The dataset consists of approximately 20,000 digital and 20,000 film mammography examinations collected between 2005 and 2008. All predictors are derived from radiologist assessments and patient characteristics recorded at the time of screening; no imaging files are included.
Logistic Regression achieved:
- Accuracy: 0.9947
- AUC: 0.9109
Random Forest achieved:
- Accuracy: 0.9940
- AUC: 0.8876
Both models performed strongly, with Logistic Regression demonstrating slightly better discrimination.
Tested Models:
- Logistic Regression
- Random Forest
Results:
- Logistic Regression: Accuracy = 0.9947, AUC = 0.9109
- Random Forest: Accuracy = 0.9940, AUC = 0.8876
Conclusion:
Both models perform strongly, with Logistic Regression demonstrating slightly higher discrimination.

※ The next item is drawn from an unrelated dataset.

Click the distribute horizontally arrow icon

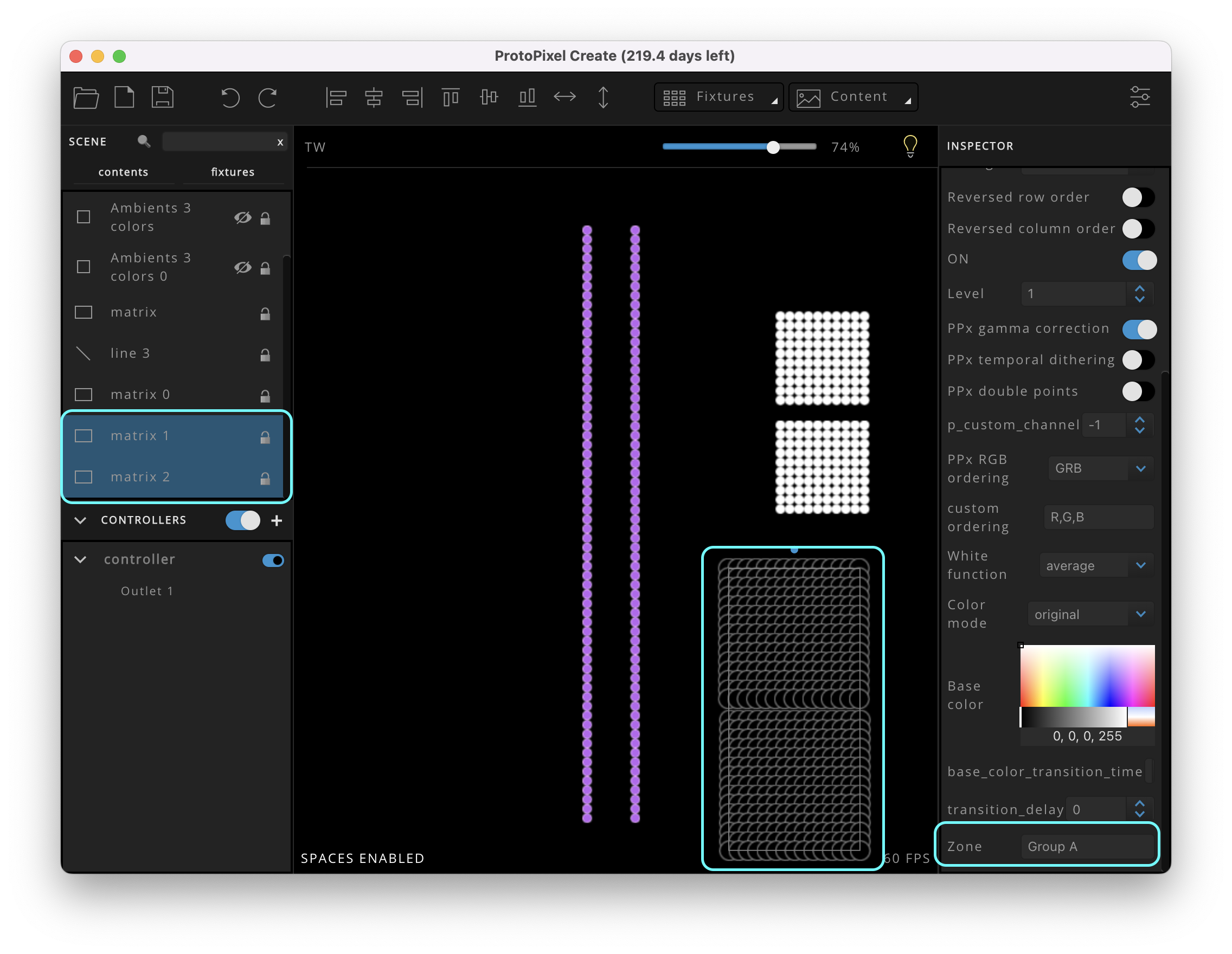[564, 97]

Logistic Regression Findings:
- Strongest positive predictors:
- Biopsy history
- Family history
- BI-RADS assessment showed a strong negative coefficient in this instructional dataset.
Random Forest Findings:
- Highest feature importance:
- BMI
- Age
- BI-RADS assessment
Conclusion:
Predictor rankings differ due to model structure. Logistic Regression evaluates linear log-odds effects, while Random Forest ranks features by impurity reduction across tree splits.
All analyses were conducted using Python with the following framework:
- Converted missing-value codes (“9” and “-99”) into formal missing values
- Removed incomplete or invalid records
- Dropped Patient ID (ptid) to prevent dependence
- Dropped Cancer Type (CaTypeO) to prevent outcome leakage
- Reduced dataset from ~40,000 records to ~15,000 usable examinations
- Performed 80/20 train–test split with fixed random seed
Logistic Regression
- Penalized maximum likelihood estimation
- Increased maximum iterations to 1000
- Generated predicted probabilities and class labels
- Converted coefficients to odds ratios for interpretation
Random Forest
- 500 decision trees
- Bootstrap aggregation
- No depth restriction
- Majority voting for classification
- Extracted feature importance scores
- Accuracy
- Area Under the ROC Curve (AUC)
| Research Question | Model/Test | Metric | Result | Interpretation |
|---|---|---|---|---|
| RQ1: Predictive Accuracy | Logistic Regression | AUC | 0.9109 | Strong discrimination |
| RQ1: Predictive Accuracy | Random Forest | AUC | 0.8876 | Slightly lower discrimination |
| RQ2: Predictor Influence | Coefficients / Feature Importance | — | Model-dependent rankings | Structural differences across models |
Overall, Logistic Regression provided slightly better discrimination and clearer interpretability, while Random Forest captured nonlinear relationships without improving performance.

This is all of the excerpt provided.